- _Source records_:
■ ■ ■ ■ ■

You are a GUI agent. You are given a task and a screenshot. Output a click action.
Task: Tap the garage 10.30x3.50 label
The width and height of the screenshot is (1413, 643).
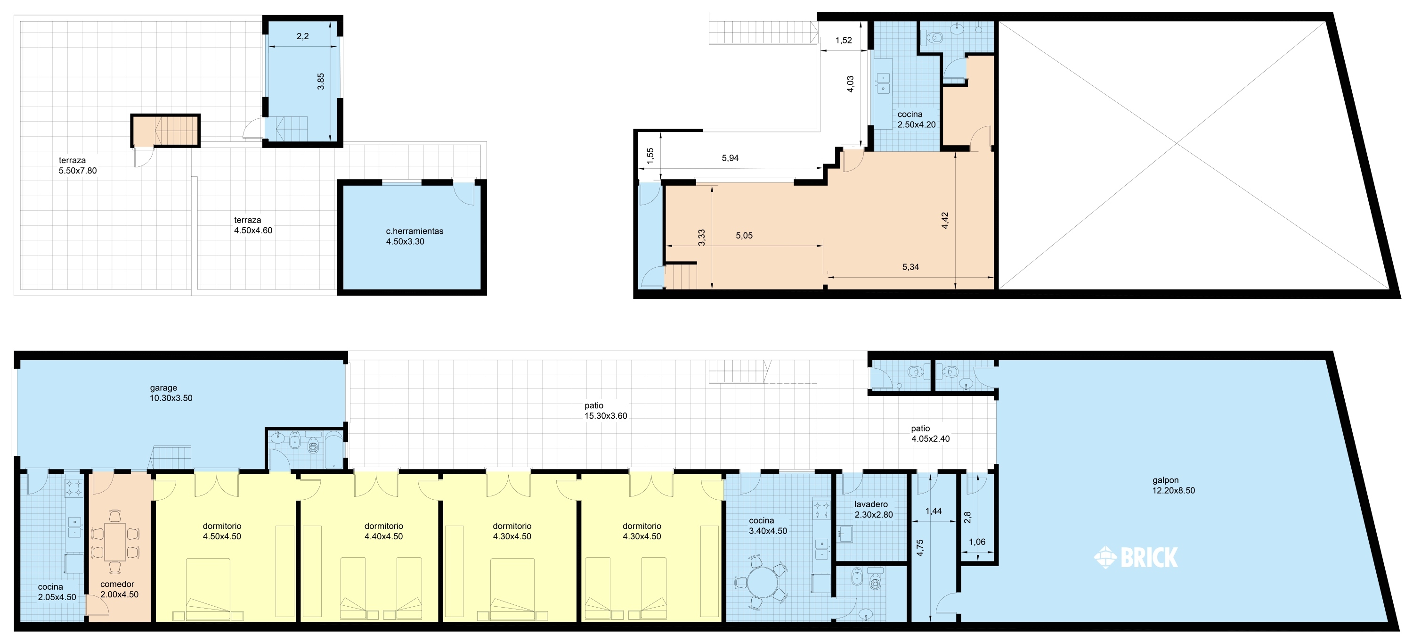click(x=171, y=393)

■ ■ ■ ■ ■

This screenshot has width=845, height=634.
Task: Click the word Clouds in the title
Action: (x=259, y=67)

■ ■ ■ ■ ■

- _Your instructions_:
Transcribe the data between the lines holding "You are a GUI" and "click(x=171, y=393)", inclusive, reproducing each line verbatim and leaving out the picture.

- _Response for this exercise_:
You are a GUI agent. You are given a task and a screenshot. Output a click action.
Task: Tap the garage 10.30x3.50 label
The width and height of the screenshot is (1413, 643).
click(x=171, y=393)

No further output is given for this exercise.